━━━━━ Fragmento del documento ━━━━━
Salimos a operación con nombre propio por semana; cada caso se ramifica como la corrupción de la hidra. Si esta semana toca al Canal de Isabel II la que viene puede tocar a otro organismo y a otros “currutos”. Cada semana van a la cárcel unos cuantos, se pagan unas fianzas y se mueve el portavocismo pidiendo comparecencias de Rajoy, dimisiones de fiscales más acá de cualquier sospecha, y el patio se agita por unos días con alguna dimisión de menor cuantía (pensemos que Esperanza Aguirre no es más que una concejala de una villa) Y ahora le toca turno por fraude a la delegada del Gobierno en Madrid. Y suma y sigue, mientras las especies protegidas en las áreas políticas están pensando en no abrir la boca para no aparecer en frases difíciles de explicar (“Ojalá que se acaben los líos”, que parece una canción mexicana; o “El que la hace, la paga”, que parece más una guaracha cubana) La masa votante parece que se altera, pero sigue pasmada en su estupidez social.
La ola de corrupción que parece invadir la clase política en general y la gobernante en particular semeja la plaga del picudo rojo, ese bello escarabajo que avanza desde el sur arrasando palmeras. Se ven sus efectos por todas partes. Las palmeras, como los políticos, están ahí, erguidas, todas chulitas con sus penachos y sus dátiles incomestibles. Y un buen día les entra una investigación con nombre, como el picudo rojo, y al día siguiente el penacho se desploma imputado, y hay que intervenir rápido; una brigada de expertos desmantela las palmas, se lleva cajas de documentación y se queda el tronco pelado; al día siguiente, los mismos expertos lo cortan siguiendo un protocolo y se lo llevan para eliminar la gusanera que el picudo puso dentro del tronco principal. El tronco se destruye, que es lo mismo que decir que dimite y desparece de los arrogantes jardines que presumían de palmera indiana, un exotismo vanidoso.
━━━━━ Datos guardados ━━━━━
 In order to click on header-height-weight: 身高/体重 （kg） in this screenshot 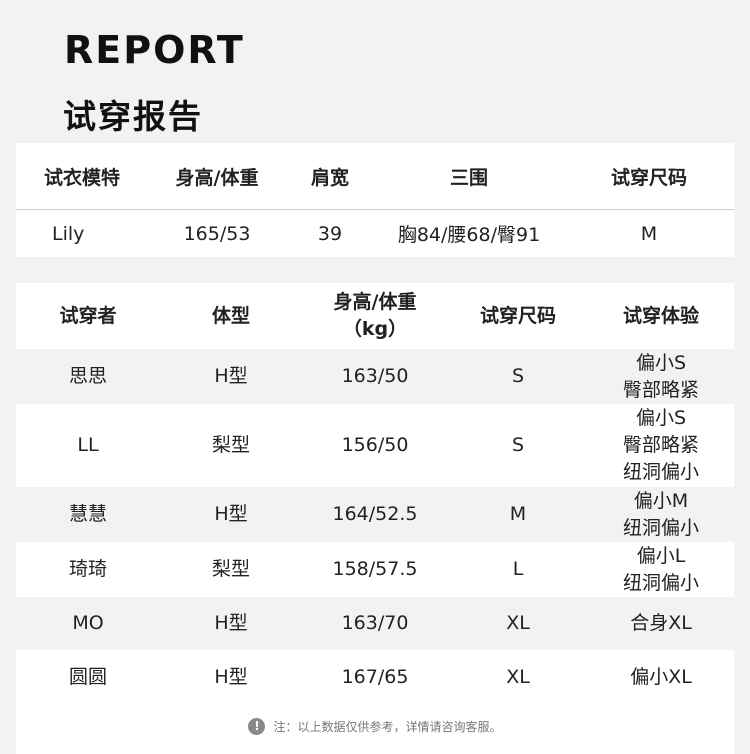, I will do `click(375, 316)`.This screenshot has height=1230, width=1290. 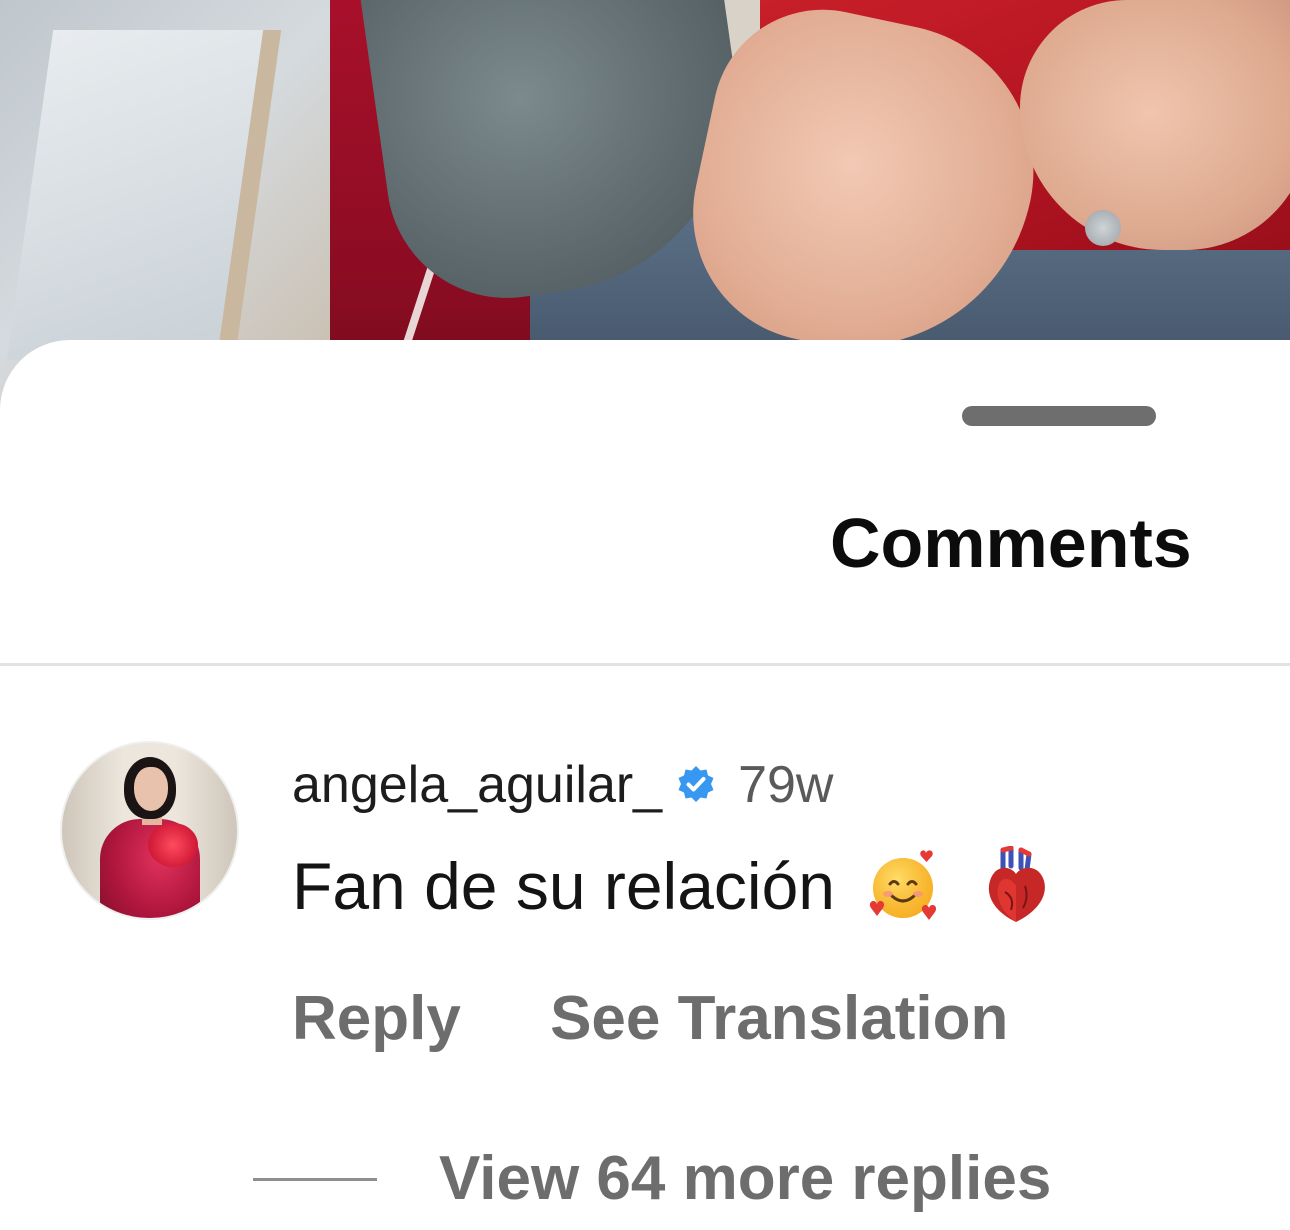 What do you see at coordinates (1059, 416) in the screenshot?
I see `sheet-drag-handle` at bounding box center [1059, 416].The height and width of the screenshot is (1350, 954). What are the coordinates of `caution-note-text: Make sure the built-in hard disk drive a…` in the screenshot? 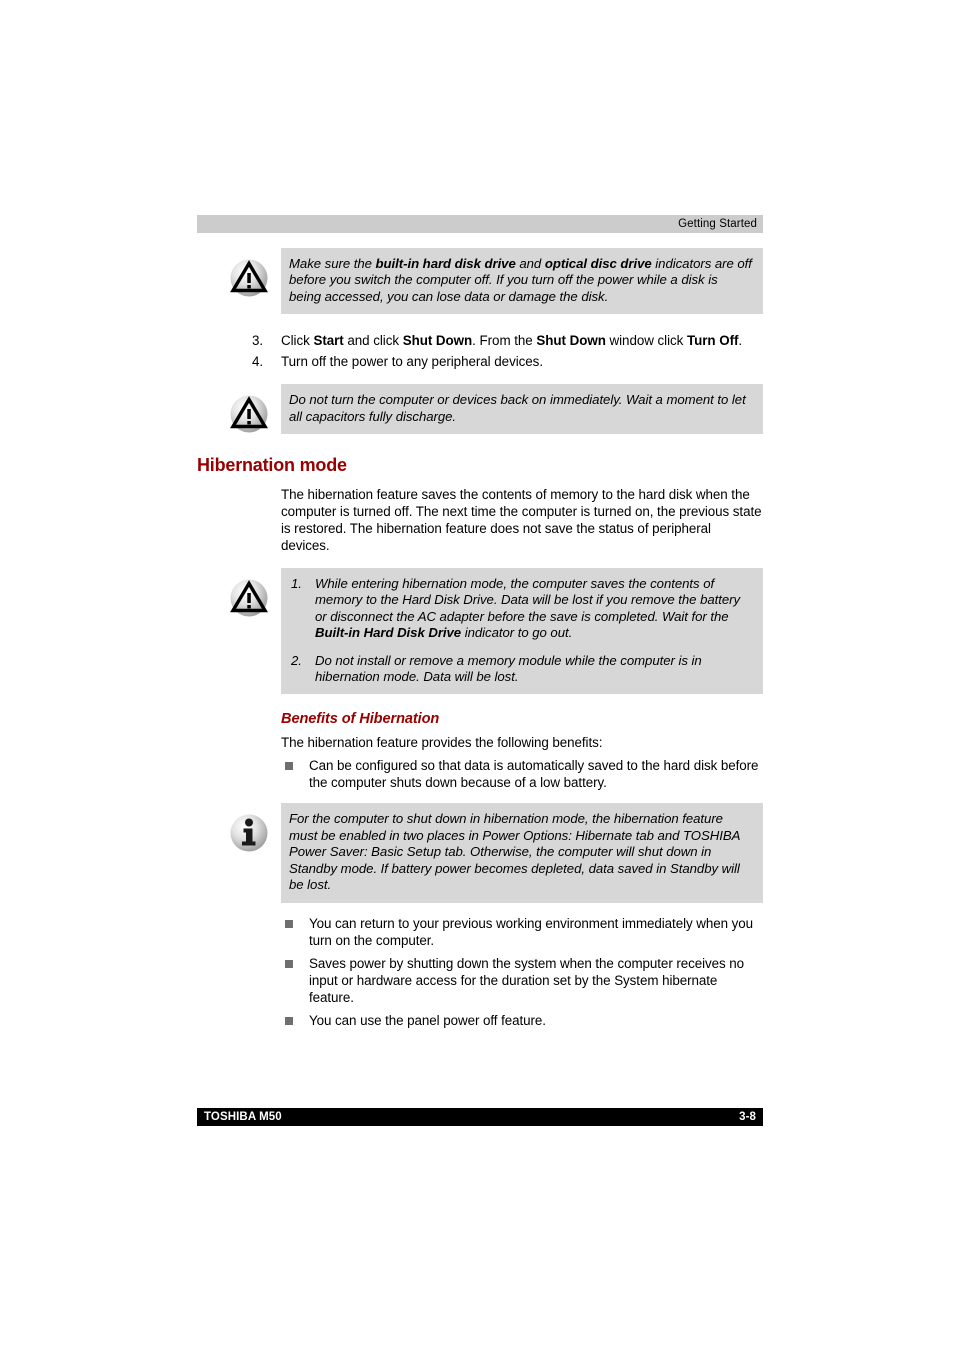 It's located at (521, 280).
━━━━━
En el fragmento sobre la corrupción política, ¿a qué plaga se compara la ola de corrupción? Responde basándote solo en el fragmento.

Respuesta ▸ A la plaga del picudo rojo, un escarabajo que avanza desde el sur arrasando palmeras.